◆ QUOTED PASSAGE:
_ _ _ _
AMY GOODMAN: We’re joined by several people to talk about the vote count, but we’re going to begin with Erica Solvig, a staff reporter from the Cincinnati Enquirer. She has a front page piece today following up on another. Welcome to Democracy Now!

ERICA SOLVIG: Thanks for having me.

AMY GOODMAN: Can you summarize your piece in today’s Cincinnati Enquirer?

ERICA SOLVIG: Well, the story that ran today is reiterating the County Commissioner’s stance of Homeland Security concerns. They say, as you have already mentioned, that the county was facing a terrorist threat that ranked 10 on a scale of 1 to 10. We talked to several officials with the homeland security department as well as the FBI. They knew of no increased terrorism concerns in Warren County in particular, and just, again, raising the continuing concerns regarding Homeland Security and being locked out of the building. The primary focus of all of the articles has been on, you know, the First Amendment issues and the open government issues that are raised when the public and the media are locked out of the process.

AMY GOODMAN: You have interviewed a number of people for your pieces; among them was a news director at a local TV station?

ERICA SOLVIG: That’s correct.

AMY GOODMAN: What did he say?

ERICA SOLVIG: He called this a red herring. Bob Moreford, the News Director at channel 9, CWPO TV, the ABC affiliate here said he had never seen anything like it, and WCPO as well as the Associated Press and the Inquirer all received the same response when they tried to get into the building on election night, and that was being locked out. Moreford said that he considered it a red herring. He continued to say, “That’s something that’s put up when you don’t know what else to put up to keep us out.”

AMY GOODMAN: We’re taking a look at Keith Olbermann’s blog from MSNBC. He was quoting the statement given out by Warren County Commissioner Pat South to MSNBC. You have also been quoting her a great deal. It’s quite a remarkable quote. It says, “About three weeks prior to elections, our emergency services department had been receiving quite a few pieces of correspondence from the office of Homeland Security on the upcoming elections. These memos were sent out statewide, not just to Warren County, and they included a lot of planning tools and resources to use for Election Day security.” Pat South went on to say, “In a face-to-face meeting between the FBI and our director of Emergency Services, we were informed that on a scale from 1 to 10, the tri-state area of southwest Ohio was ranked at a high 8 to a low 9, in terms of security risk. Warren County in particular was rated at 10, 10 being the top highest risk. Pursuant to the Ohio-revised code, we followed the law to the letter that basically says no one is allowed within 100 feet of a polling place except for voters, and that after the polls closed, the only people allowed in the Board of Elections area where votes are being counted are the Board of Election members, judges, clerks, poll challengers, police, and that no one other than those people can be there while tabulation is taking place.” And yet, Erica Solvig, now the Department of Homeland Security and FBI are denying that they ever talked about a security risk here?

ERICA SOLVIG: They’re saying that they were not aware of any increased security risk in Warren County on Election Day. The county has declined to give us the agent’s name who told them this, because they haven’t talked to this agent–this is an FBI agent–anytime recently. But the Homeland Security officials that we have talked to in the area, as well as the FBI, are unaware of any increased security risk on Election Day. Again, the primary concern was being locked out of a public building on a night when the entire nation was watching, waiting for the results.

AMY GOODMAN: Is Warren County, Ohio, republican or democrat?

ERICA SOLVIG: It is Republican, but politics aside this was an unprecedented action on their part. As far as we know and as far as the Ohio Secretary of State’s office knows this is the only county in the state that locked the public out of the building.

AMY GOODMAN: One more time, as you point out in today’s Cincinnati Inquirer piece, Pat South the commissioner describes the FBI agent coming to her?

ERICA SOLVIG: The FBI agent apparently spoke with some county officials who then relayed the information to the commissioners. He actually spoke directly to Frank Young, who is quoted in the article as well.
_ _ _ _
Dataset excerpt:

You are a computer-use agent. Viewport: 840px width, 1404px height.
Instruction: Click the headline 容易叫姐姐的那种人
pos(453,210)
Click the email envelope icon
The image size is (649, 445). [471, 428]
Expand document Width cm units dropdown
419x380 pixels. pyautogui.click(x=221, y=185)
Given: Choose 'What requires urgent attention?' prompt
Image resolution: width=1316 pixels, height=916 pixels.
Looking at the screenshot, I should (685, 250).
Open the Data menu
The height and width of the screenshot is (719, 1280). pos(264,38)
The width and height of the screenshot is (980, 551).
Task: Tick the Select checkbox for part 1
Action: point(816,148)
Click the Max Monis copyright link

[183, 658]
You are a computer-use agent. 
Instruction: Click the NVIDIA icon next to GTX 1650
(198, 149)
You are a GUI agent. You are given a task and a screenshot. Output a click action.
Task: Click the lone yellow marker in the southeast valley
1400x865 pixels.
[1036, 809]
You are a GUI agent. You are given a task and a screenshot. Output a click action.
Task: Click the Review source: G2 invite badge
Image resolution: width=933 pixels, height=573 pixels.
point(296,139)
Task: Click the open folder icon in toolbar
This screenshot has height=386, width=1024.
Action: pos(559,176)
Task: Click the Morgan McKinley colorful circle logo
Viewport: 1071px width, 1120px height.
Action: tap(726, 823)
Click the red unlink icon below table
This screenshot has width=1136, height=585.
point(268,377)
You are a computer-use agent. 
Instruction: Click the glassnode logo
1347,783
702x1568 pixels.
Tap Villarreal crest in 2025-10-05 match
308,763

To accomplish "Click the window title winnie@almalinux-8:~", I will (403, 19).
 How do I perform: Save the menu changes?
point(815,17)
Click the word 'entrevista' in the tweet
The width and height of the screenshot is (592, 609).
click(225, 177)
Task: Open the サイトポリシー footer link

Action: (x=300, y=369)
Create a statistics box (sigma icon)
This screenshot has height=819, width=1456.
_ _ _ _
◆ TASK REQUIREMENTS:
- A) Reproduce the interview transcript from "ERICA SOLVIG: Thanks" to "of the process.".
- B) Please output the listing lines from the line with "Create a statistics box (sigma icon)" through the end of the listing as a JSON list of strings, one string per line, leaving out blank lines.

◆ SOLUTIONS IN ORDER:
- A)
ERICA SOLVIG: Thanks for having me.

AMY GOODMAN: Can you summarize your piece in today’s Cincinnati Enquirer?

ERICA SOLVIG: Well, the story that ran today is reiterating the County Commissioner’s stance of Homeland Security concerns. They say, as you have already mentioned, that the county was facing a terrorist threat that ranked 10 on a scale of 1 to 10. We talked to several officials with the homeland security department as well as the FBI. They knew of no increased terrorism concerns in Warren County in particular, and just, again, raising the continuing concerns regarding Homeland Security and being locked out of the building. The primary focus of all of the articles has been on, you know, the First Amendment issues and the open government issues that are raised when the public and the media are locked out of the process.

- B)
[
  "Create a statistics box (sigma icon)",
  "This screenshot has height=819, width=1456."
]